— Лишился. Ты же бросил меня.
— Извини, — завел он прежнюю песню. — Прости, что так с тобой обошелся.
— Спасибо. Я принимаю твои извинения. Хотя ты мог бы поступить как джентльмен — если это слово вообще здесь уместно — и отменить свадьбу заранее. Как ты и сделал в случае с Вирджинией Парк.
— Но эта свадьба так… неумолимо надвигалась, — буркнул он. — Ее уже было не остановить. Каждый раз, когда мне хотелось сказать: «Извини, Минти, я не могу пройти через это», ты принималась тараторить что-то о платье или о приеме, цветах, еще бог знает о чем. Ты была так счастлива. Как я мог все отменить?
— А следовало, — не сдавалась я. — Ты же все равно ее отменил, только гораздо более жестоким способом. В Примроуз-Хилл о моей свадьбе уже слагают легенды, — усмехнулась я. — Во всех пабах распевают баллады. «Несчастная Минти Мэлоун».
Мы на минуту умолкли, пока официант собирал тарелки. Доминик не смог удержаться, чтобы втихую не пялиться на знаменитостей.
— Это случайно не Стивен Фрай [67] ? — спросил он. — Только что вошел.
Я повернула голову влево:
— Да, это он.
Проходя мимо нашего столика, Стивен заметил меня и приветливо улыбнулся:
— Здравствуйте, Минти! Я улыбнулась в ответ.
— Ты его знаешь? — не поверил своим глазам Доминик.
— Вообще-то, нет. Но во вторник брала у него интервью. А на следующей неделе иду на презентацию его новой книги.
— Видимо, радиобизнес пошел в гору.
— Да, — подтвердила я. — Точно.
— Ты добилась своего, — произнес он. — Ведешь программу.
— Да, — признала я. — Уж и не надеялась, что это произойдет. Но как видишь. — Официант поставил передо мной тарелку с уткой, а перед Домиником — его картофельную запеканку и удалился. — Так на чем мы остановились? — мой голос взлетел, перекрывая тихий, приглушенный шум голосов. — Ах да, ему грозит банкротство, и он вынужден отменить свадьбу.
— Да.
— Так почему же ты отменил ее, Доминик? — решилась я, ощущая, что мы вот-вот дойдем до главного. Он воткнул вилку в запеканку и посмотрел на меня.
— Чтобы защитить тебя, — промолвил он. Я чуть не подавилась:
— «Защитить» меня?
— Да. Разве я мог позволить тебе пройти через этот кошмар?
— Ты устроил мне кошмар похуже.
— Я не мог позволить тебе пройти через все переживания и страхи, связанные с банкротством.
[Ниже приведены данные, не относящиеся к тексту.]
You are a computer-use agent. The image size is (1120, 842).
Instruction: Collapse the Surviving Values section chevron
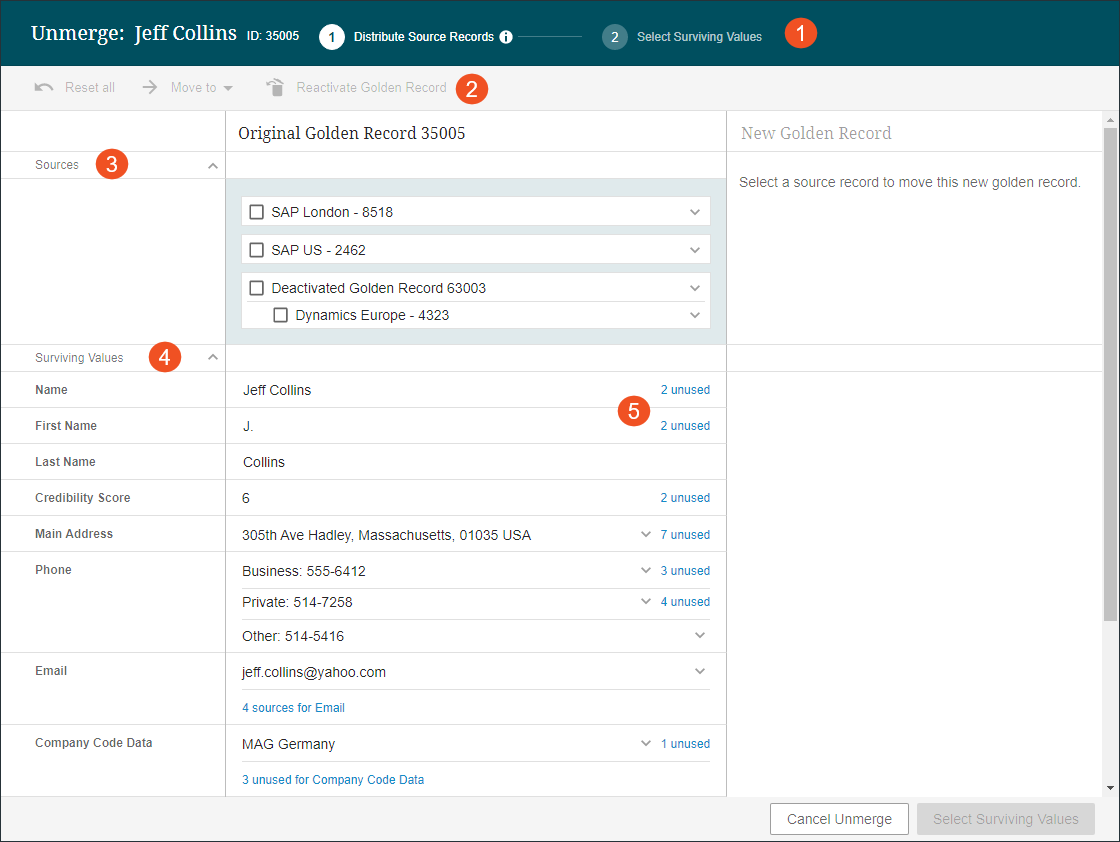tap(212, 357)
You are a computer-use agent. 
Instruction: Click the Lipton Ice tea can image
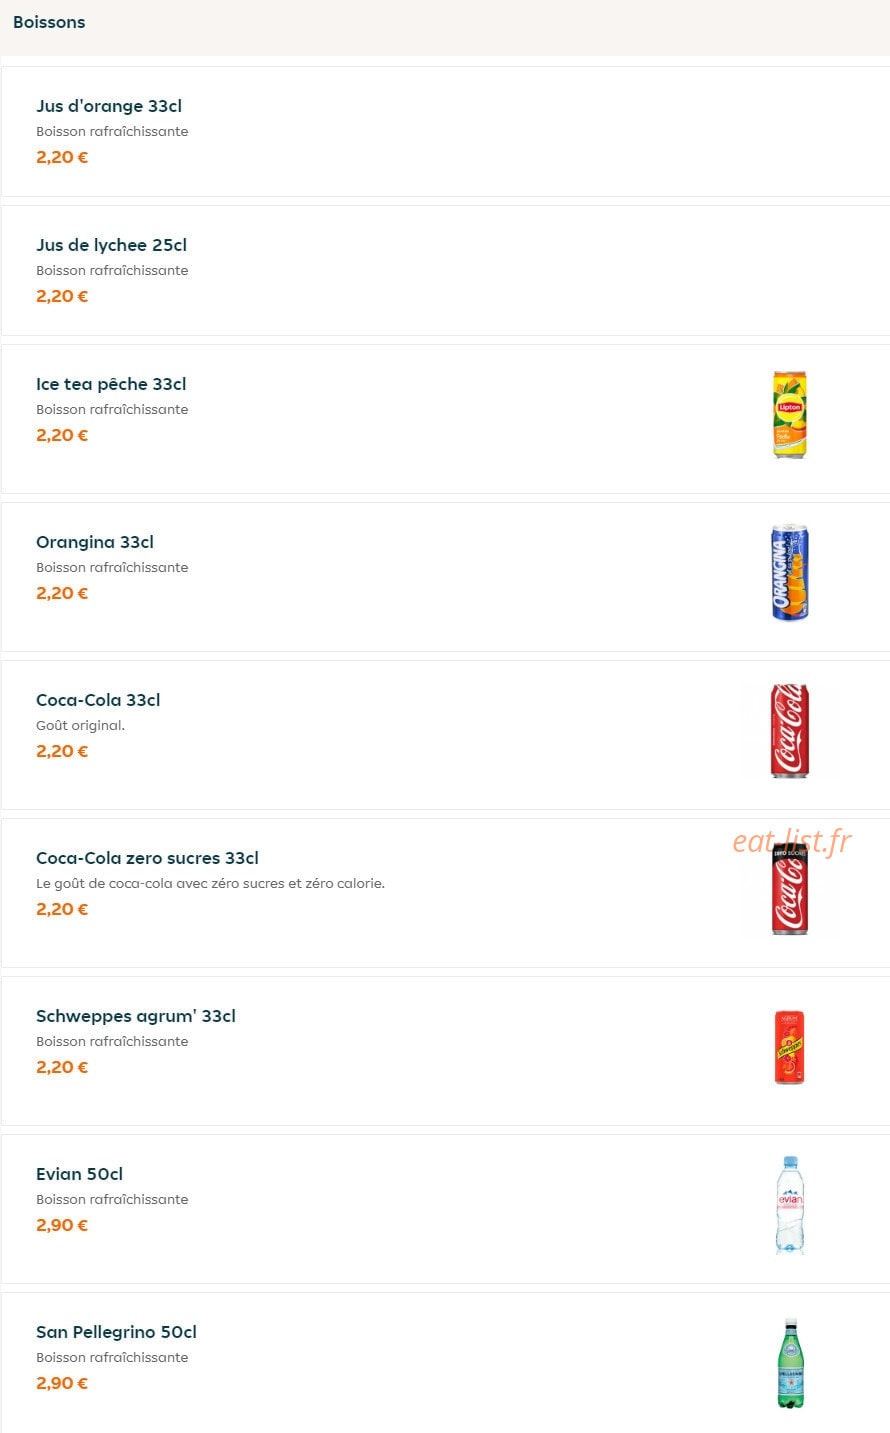pos(790,415)
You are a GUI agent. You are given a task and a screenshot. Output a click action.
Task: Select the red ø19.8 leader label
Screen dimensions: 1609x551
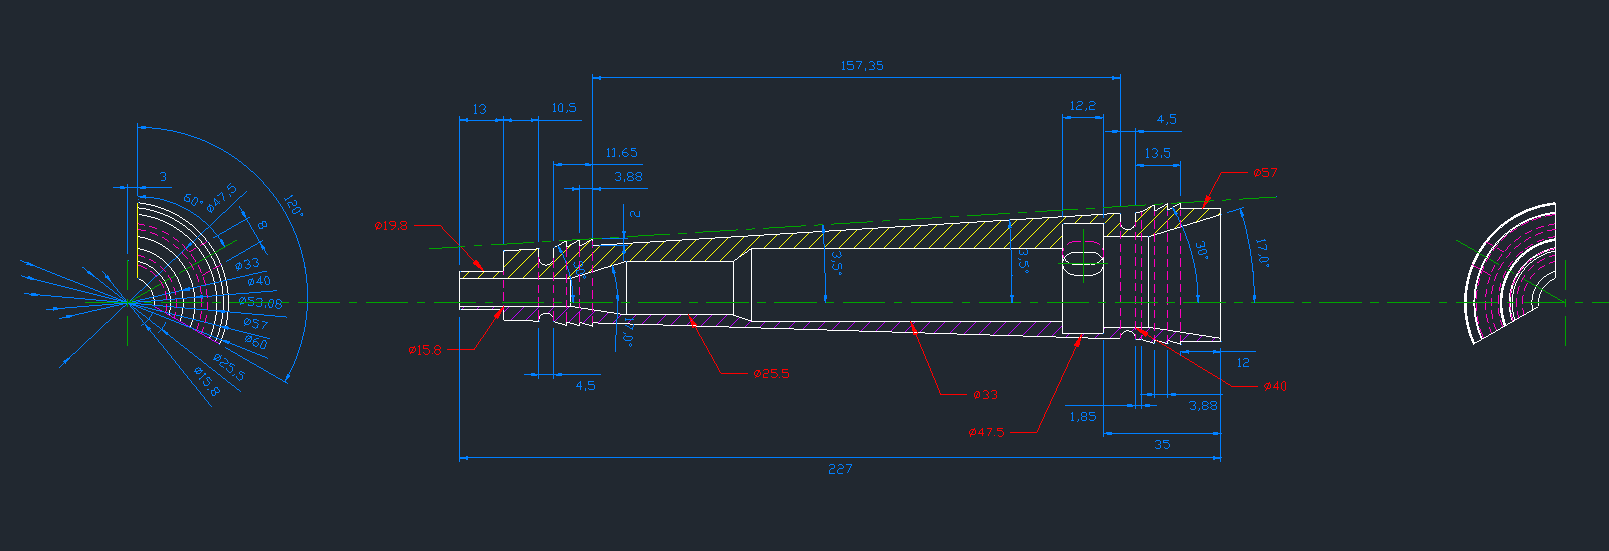coord(391,226)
Это было бы несправедливо.
— Но Доминик, у меня была работа.
— Да, однако, при всем уважении к тебе, Минти, ты зарабатывала гроши. Тогда.
— Тогда?
— Я так гордился, что могу предложить тебе больше. Но все это могли у меня отобрать.
— Да, только я выходила за тебя не из-за денег. Я выходила за тебя по любви. Так мне казалось. Тогда.
— Но было бы несправедливо утянуть тебя на дно за собой. Я не смог бы тебя обеспечивать. Платить по счетам. Покупать тебе вещи.
— Мне ничего этого не было нужно.
— Мы бы не смогли купить дом в приличном районе.
— Но у меня чудесная квартира на Примроуз-Хилл. Мы могли бы жить там. Дом. Или продали бы ее и купили дом в менее престижном районе, пока ты не встал бы на ноги. Я не плачу по закладной, Доминик. И ты знаешь, что я не нищая.
— Да, — произнес он. — Но…
— Но что?
— Но… наш уровень жизни был бы намного ниже, чем ты ожидала. И мне казалось, что несправедливо обрушивать на тебя свои проблемы. В любом случае, — нахмурился он, — я был в жуткой панике. Мне хотелось все тебе рассказать, но я никак не мог выбрать подходящий момент. Опомниться не успел, как уже настал день свадьбы, и я стоял в церкви. Тогда и понял, что не могу пройти через это.
— Вовремя понял. Когда нас практически объявили мужем и женой, — проговорила я. — Представь мое состояние, когда ты от меня отрекся.
— Господи, Минти! — воскликнул он. — А ты думаешь, мне было легко? Легко сделать то, что я сделал? Бежать из церкви под взглядами всех своих клиентов? Всех своих клиентов?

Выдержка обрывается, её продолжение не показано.